Article

━━━━━━━━━━━━━━━━

Lenora Warren is a scholar of Early American and Early African American Literature with a focus on literatures of abolition, insurrection, and the politics of resistance. Her book Fire on the Water: Sailors, Slaves, And Insurrection in Early American Literature, 1798-1886 was published with Bucknell University Press in 2019. Her work has also appeared in Atlantic Studies, Literary Imagination,XVIII New Perspectives on the Eighteenth Century, Leviathan and Readex Report as well A New Companion to Herman Melville. She is currently working on a book on the legacy of Phillis Wheatley in works of Black women writers in the nineteenth and twentieth centuries, the relationship between artmaking, joy, and resistance.

Abstract

In recent years, the challenge of teaching the poetry of Phillis Wheatley (Peters) has been managing my students’ expectations of what constitutes “representative” African American literature and coming to a more comprehensive idea of constitutes both “political” and black art. In managing some initial confusion around Wheatley’s muted response to her enslavement I have landed on presenting Wheatley’s insistence of her work as a poet as “labour” to be the most interesting tact to take with students. For Wheatley it is the imperative of becoming a poet that allows her access to what might be seen as a more vital version of freedom, one that refuses to map onto any specific sense of identity and one that instead draws strength from both stolen moments of creativity and the belief in her work as work.

━━━━━━━━━━━━━━━━

Data block
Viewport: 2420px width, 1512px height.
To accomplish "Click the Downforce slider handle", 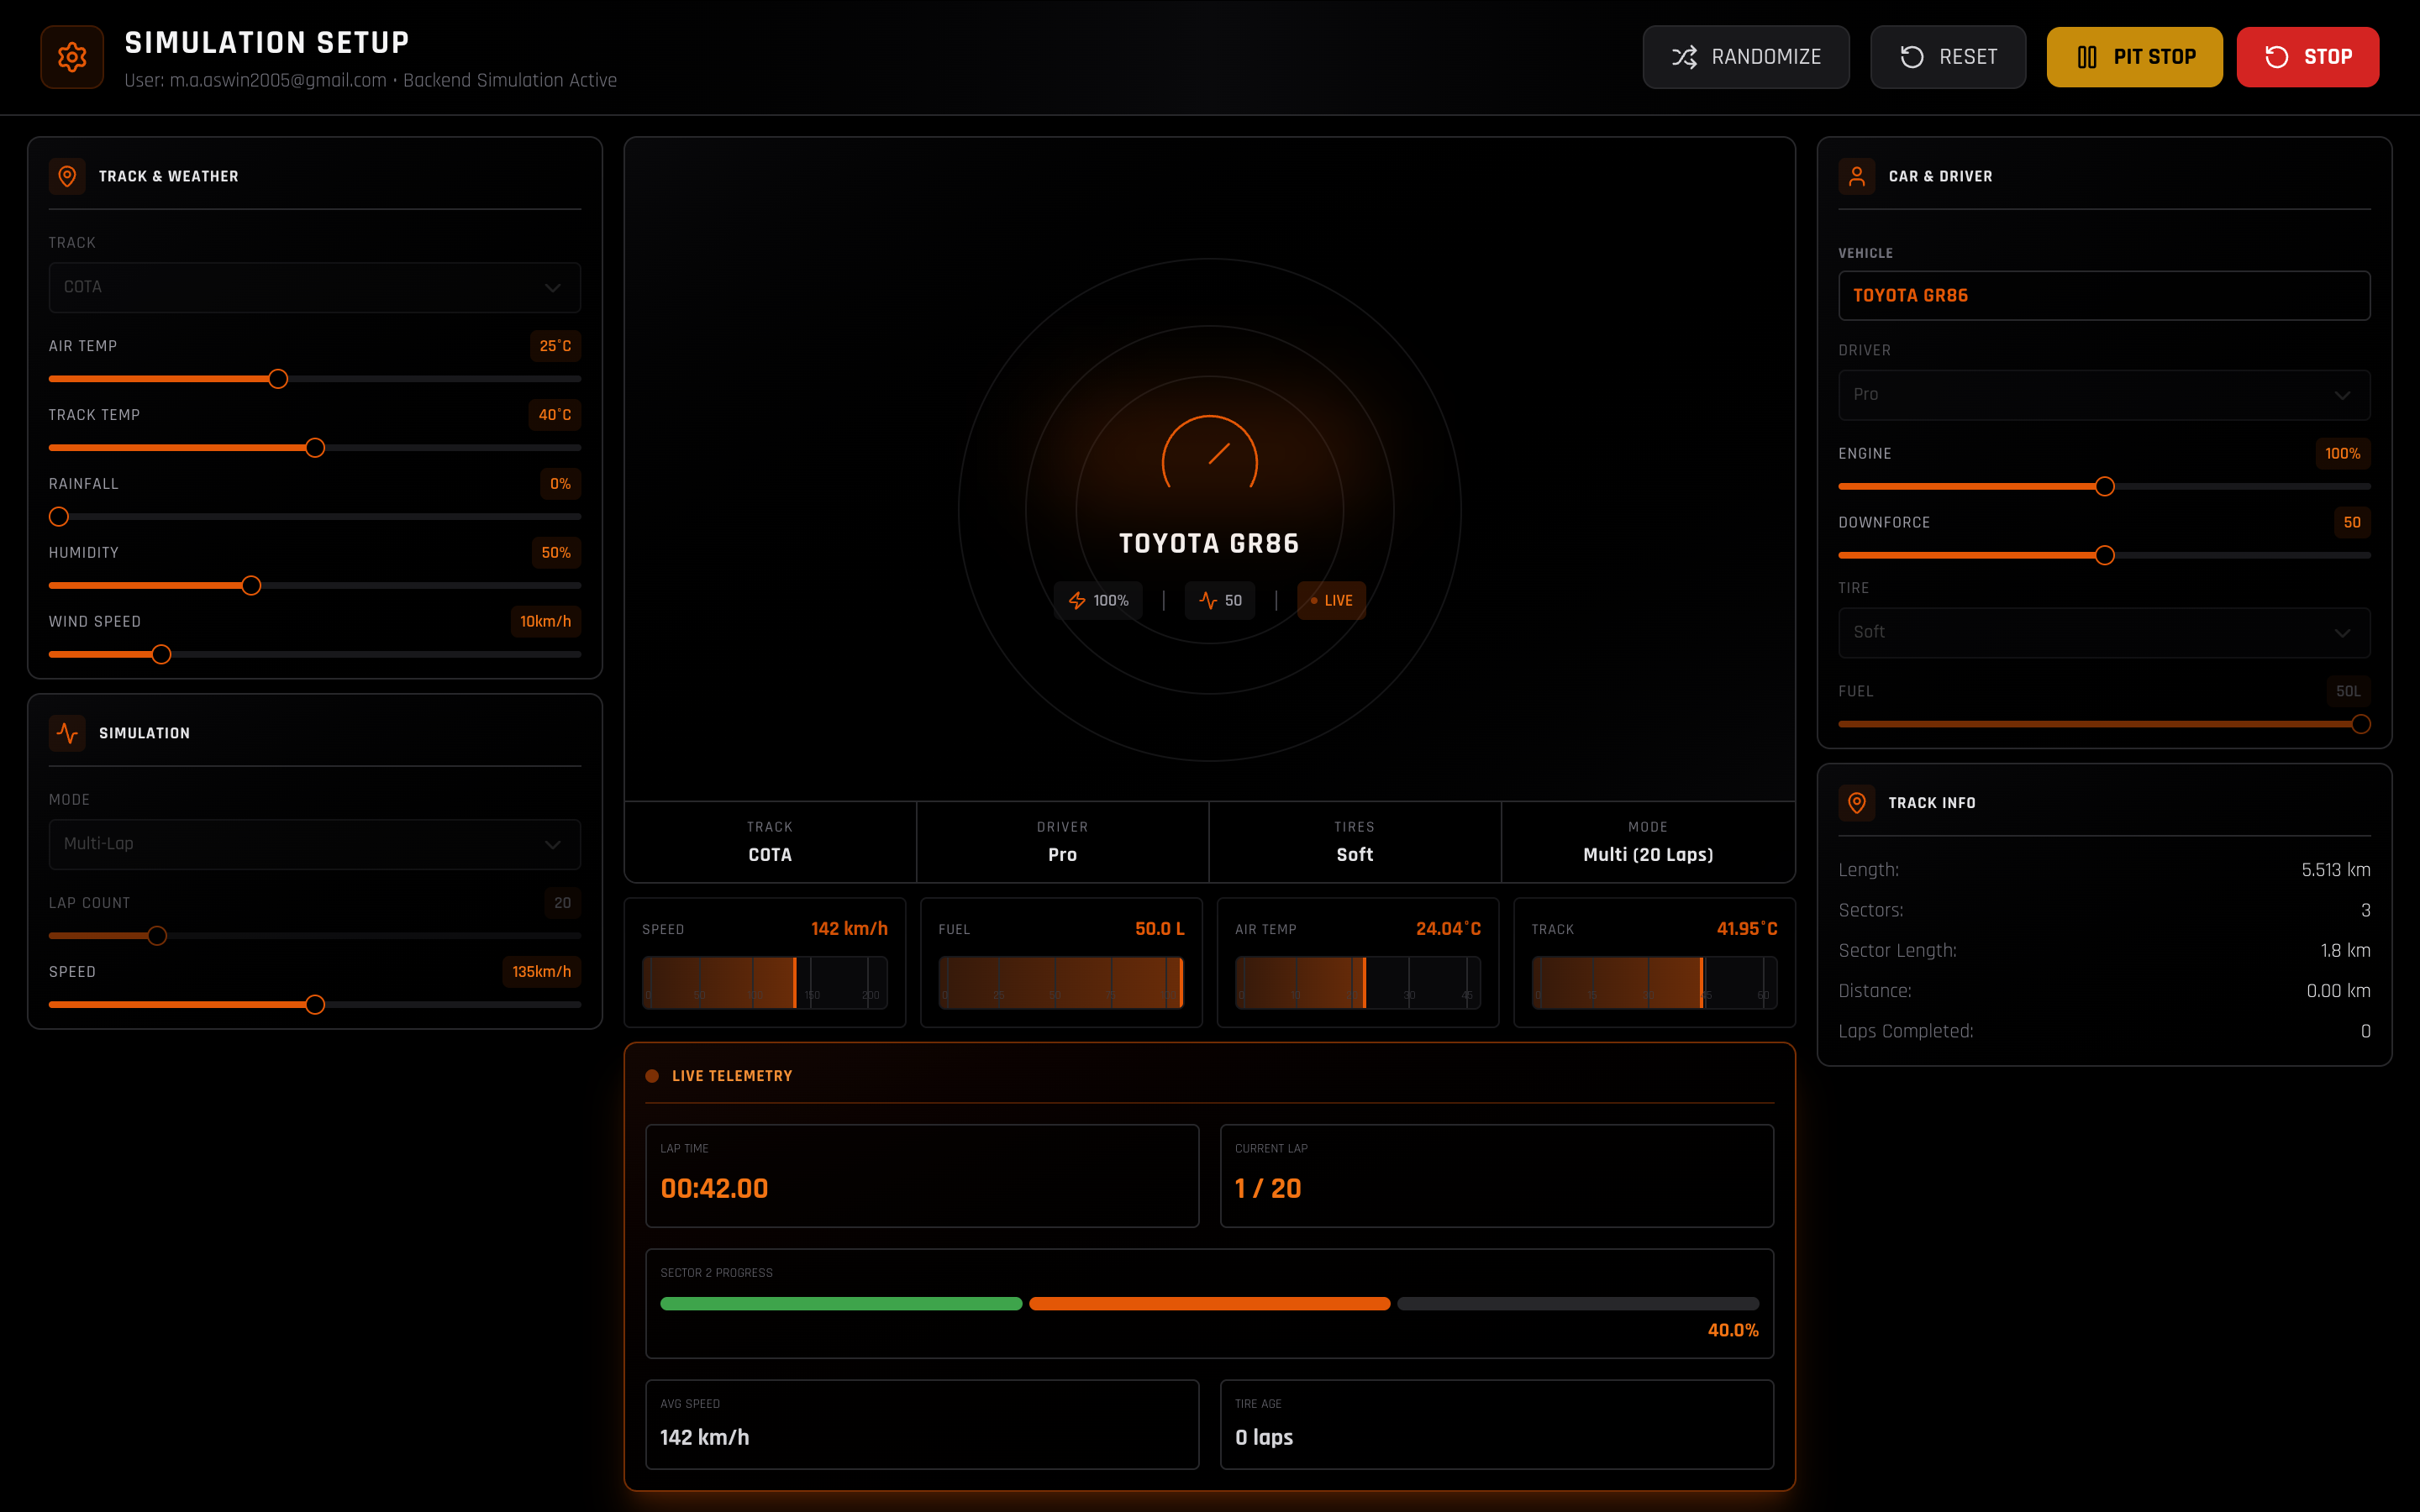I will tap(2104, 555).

━━━━━━━━━━━━━━━━

Task requirements
Reproduce, word for word, the entire text above about Lenora Warren and the teaching of Phillis Wheatley's poetry.

Task solution
Lenora Warren is a scholar of Early American and Early African American Literature with a focus on literatures of abolition, insurrection, and the politics of resistance. Her book Fire on the Water: Sailors, Slaves, And Insurrection in Early American Literature, 1798-1886 was published with Bucknell University Press in 2019. Her work has also appeared in Atlantic Studies, Literary Imagination,XVIII New Perspectives on the Eighteenth Century, Leviathan and Readex Report as well A New Companion to Herman Melville. She is currently working on a book on the legacy of Phillis Wheatley in works of Black women writers in the nineteenth and twentieth centuries, the relationship between artmaking, joy, and resistance.

Abstract

In recent years, the challenge of teaching the poetry of Phillis Wheatley (Peters) has been managing my students’ expectations of what constitutes “representative” African American literature and coming to a more comprehensive idea of constitutes both “political” and black art. In managing some initial confusion around Wheatley’s muted response to her enslavement I have landed on presenting Wheatley’s insistence of her work as a poet as “labour” to be the most interesting tact to take with students. For Wheatley it is the imperative of becoming a poet that allows her access to what might be seen as a more vital version of freedom, one that refuses to map onto any specific sense of identity and one that instead draws strength from both stolen moments of creativity and the belief in her work as work.